Seeking Authenticity. A Mental Health Journey.

 Growing up I was always quiet, self-conscious, afraid to speak my mind. And it wasn’t until about three years ago that I decided to seek help and see a therapist. 

Now I know there is still that crazy stigma surrounding the topic of mental heath. But, I’m here to speak out about my own journey, and maybe, just maybe, give someone the strength to seek the help they need. Or don’t need. 

I’m a firm believer that EVERYONE, and I do mean EVERYONE, should go to therapy. My journey has taken me places I’d never thought I would go. It hasn’t been easy. It most certainly hasn’t been glamorous. 

And it has definitely been painful. But MAN has it been worth it. 

I was in a relationship that was stagnant, wasn’t going anywhere, and one that we both just stayed in because it was safe. That relationship had been the most stable thing in my life, and leaving it was something that I was terrified of. 

And, in all honesty, if I hadn’t sought help when I did, I would have stayed. 

Stayed motionless. 

Stayed scared. 

Stayed negative. 

Stayed unhappy. 

Stayed small and silent. 

Stayed pretending to be something and someone that I wasn’t. 

And I wasn’t doing a very good job at pretending anyways. I wasn’t happy, I just didn’t know what to do. 

I was suffering from the trauma that was my childhood, and instead of creating happiness and stability within myself, I was using those around me to provide it. And when they couldn’t, I was upset. At them. 

Because that made sense. 

I realized as I began to be more independent, I didn’t need, or even like some of the people I was surrounding myself with. I didn’t even like the guy I was planning to spend the rest of my life with. 

More than anything though, I didn’t like myself. I didn’t like my attitude. I didn’t like how ungrateful I was. I didn’t like how negative I was. I didn’t like how I felt dependent upon everyone but myself. 

It wasn’t until I had to go to my half sister’s wedding alone, because my FIANCE, at the time wouldn’t go with me, that I realized it wasn’t love anymore. 

I was so upset when I left, alone, because I didn’t have any support with me, that I almost drove off of a bridge. A BRIDGE. That was my breaking point. 

I took a good, long look in the mirror that night. With my splotchy red face, tear stained eyes, make-up running down my face and chest. 

And I decided to love myself. 

To become what I needed. 

To support myself. 

Even if I had to do it alone. And I did. Do it alone, I mean. 

I started small, affirmations on post it notes. Everywhere. 

Thinking positively about myself, not negatively. 

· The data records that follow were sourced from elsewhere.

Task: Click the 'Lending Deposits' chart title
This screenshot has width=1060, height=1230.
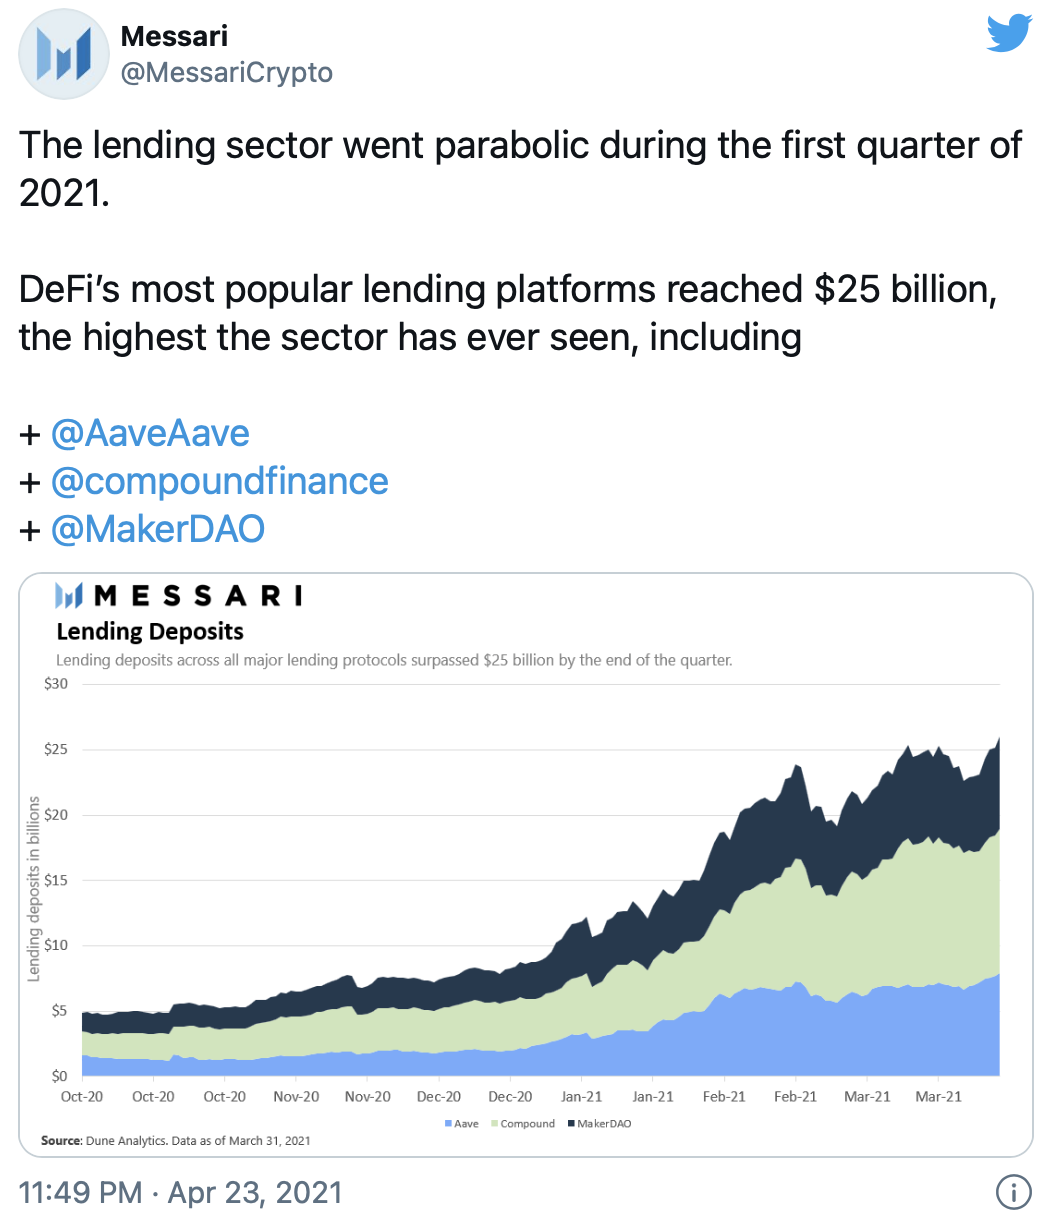Action: coord(150,631)
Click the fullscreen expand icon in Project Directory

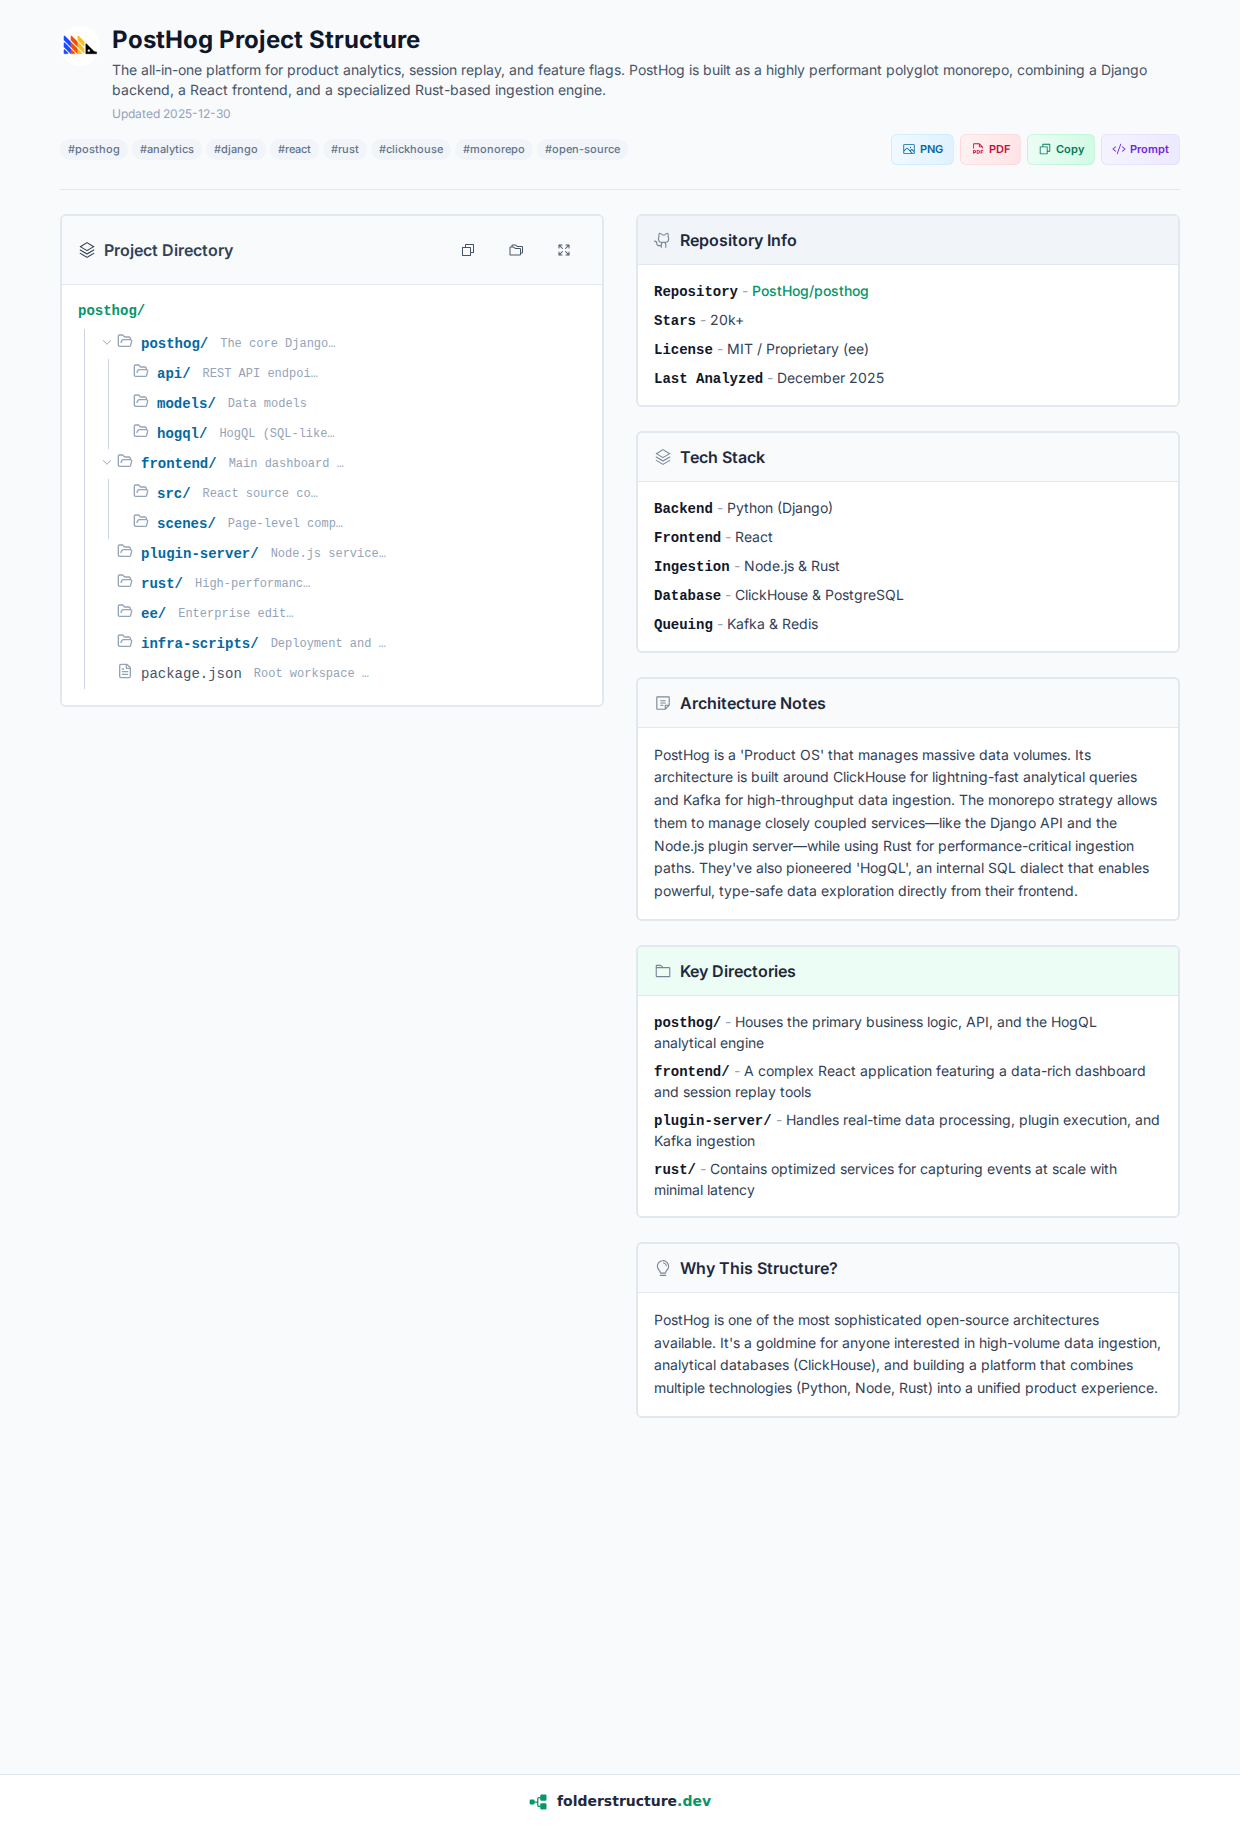[564, 250]
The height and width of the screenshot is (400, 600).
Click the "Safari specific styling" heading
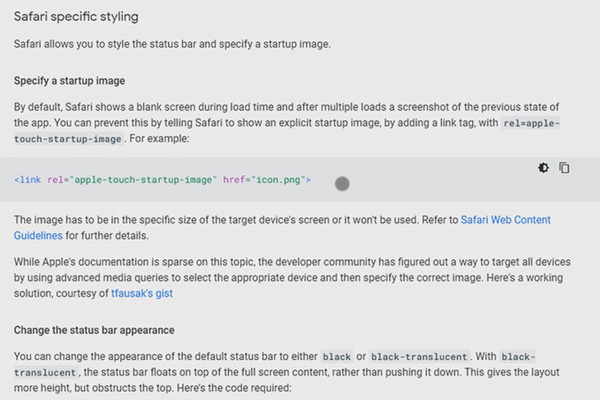[x=76, y=16]
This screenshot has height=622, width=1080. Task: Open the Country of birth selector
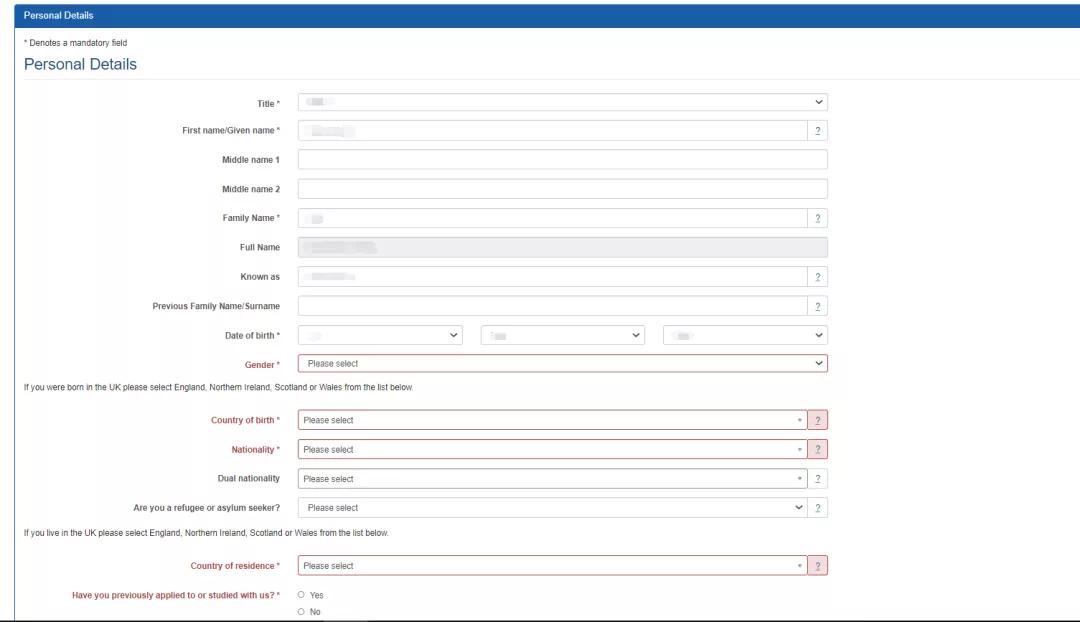coord(552,421)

Making a list of qualities in others that I admired, qualities that I wanted to possess. And becoming that. 

Don’t get me wrong, I’m still working on myself. It’s something that will never be done, there isn’t a finish line. But it is something I enjoy doing. And it makes me ME. 

I’m wild. I’m free. I’m crazy. I’m silly. I’m funny. I’m a safe place. I’m grateful. I’m honest. I’m a hot mess. I’m unfiltered. I’m nerdy. I’m confident. I’m brave. I’m passionate. I’m authentic. 

And most importantly, I’m unapologetic about it. I love with everything I have in me. I have no regrets.

Start your journey, it’s never too late. Do something. Be something. Be everything. Be who you always needed.